I smiled. "To consult the expert, is that it?"

"Well, aren't you?"

"All right, I'll tell you what I think and what I remember. When I was a kid, my mother took me to see Santa who was holding court way back then at Macy's department store in Herald Square, New York. I remember being dumped on Santa's lap in order to tell this special old man what I wanted for Christmas and how good a boy I had been. I not only knew I hadn't been, but I believed he'd know that. This fluffy red-coated old man was no kindly old geezer when I was sitting on his lap. He scared the hell out of me. He was almost like God. I couldn't stand it. I burst into tears and my mother had to take me away. That happened to a lot of kids. Because you see, Santa had stature then. He had a really powerful image. So he was very important. Not like today, when he's nothing more than part of a Christmas wrapping. You know why? Television. The kids see him endlessly on television until he just gets pared down to nothing but some decoration for the whole commercial Christmas blitz. In effect, he's become a nobody."

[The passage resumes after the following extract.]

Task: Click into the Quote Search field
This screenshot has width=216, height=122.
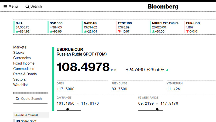Action: pos(31,99)

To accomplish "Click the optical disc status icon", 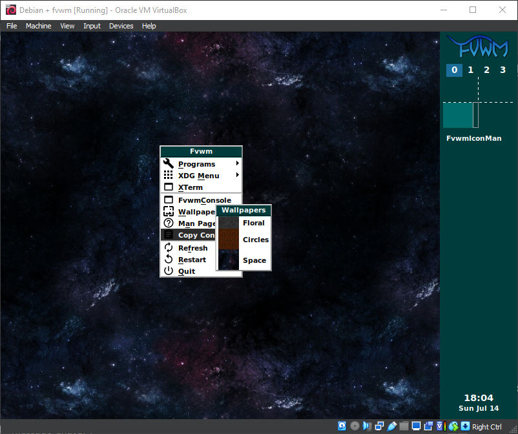I will click(x=355, y=426).
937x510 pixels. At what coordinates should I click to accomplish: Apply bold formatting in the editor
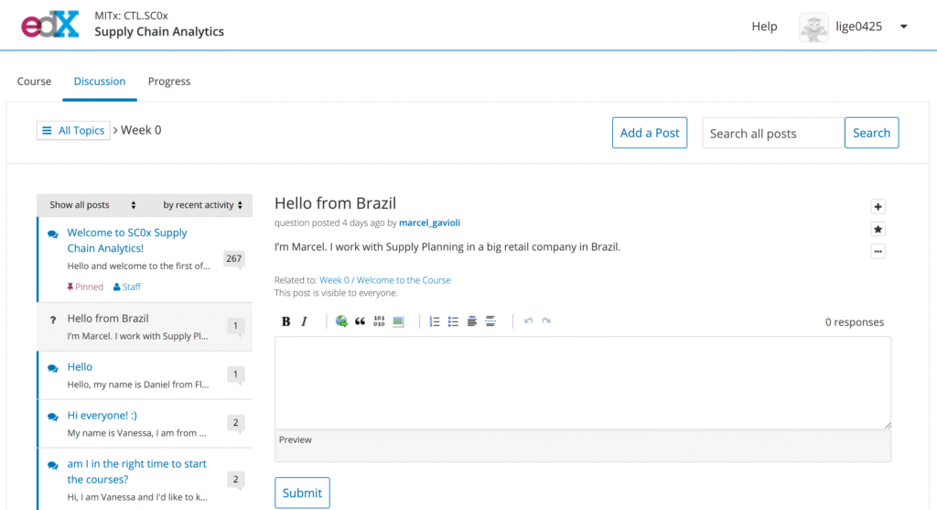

Mary watched me for a while, nodding silently. "I guess you're right, " she said. "It's the TV. The kids get to know him and see a thousand different Santas before they see their first live one. That's the problem. So what do you suggest?"

"Ah, " I said. "Now comes the hard part. But I do have an idea. Nothing you can do with Santa anymore. He's on his way to the scrap heap. What you need, along with the fading Santa image is a brand new one, more appropriate to our time. A woman! This is the era of the woman, the era when this nurturing, caring side of ourselves comes into her own. You start slowly, making her part of Santa's cortege at first, until sghe starts operating on her own, and takes over as the strong image of Christmas."

"Oh dear, you mean like, Hillary Clinton?"

"Never," I said with a shudder. "No, not Hillary. What Christmas needs is, a Mary."

"Me?"

"Think about it," I said. "When I was doing this stuff I was rarely wrong. It's got to me you, Mary. It's your time."

Her eyes brightened for a moment, and then we talked some more, but I could tell I'd gotten to her and her mind remained entirely fixed on my proposal. And a little while after that, she left.

Keep your eyes open, my friends. I really think that maybe even by next year, there'll be a new Christmas personality taking over from the old Santa. And frankly, don't you think your kid would be more comfortable explaining his Christmas desires to a nurturing mother figure than the old bearded worn out, overplayed patriarch that used to do the job?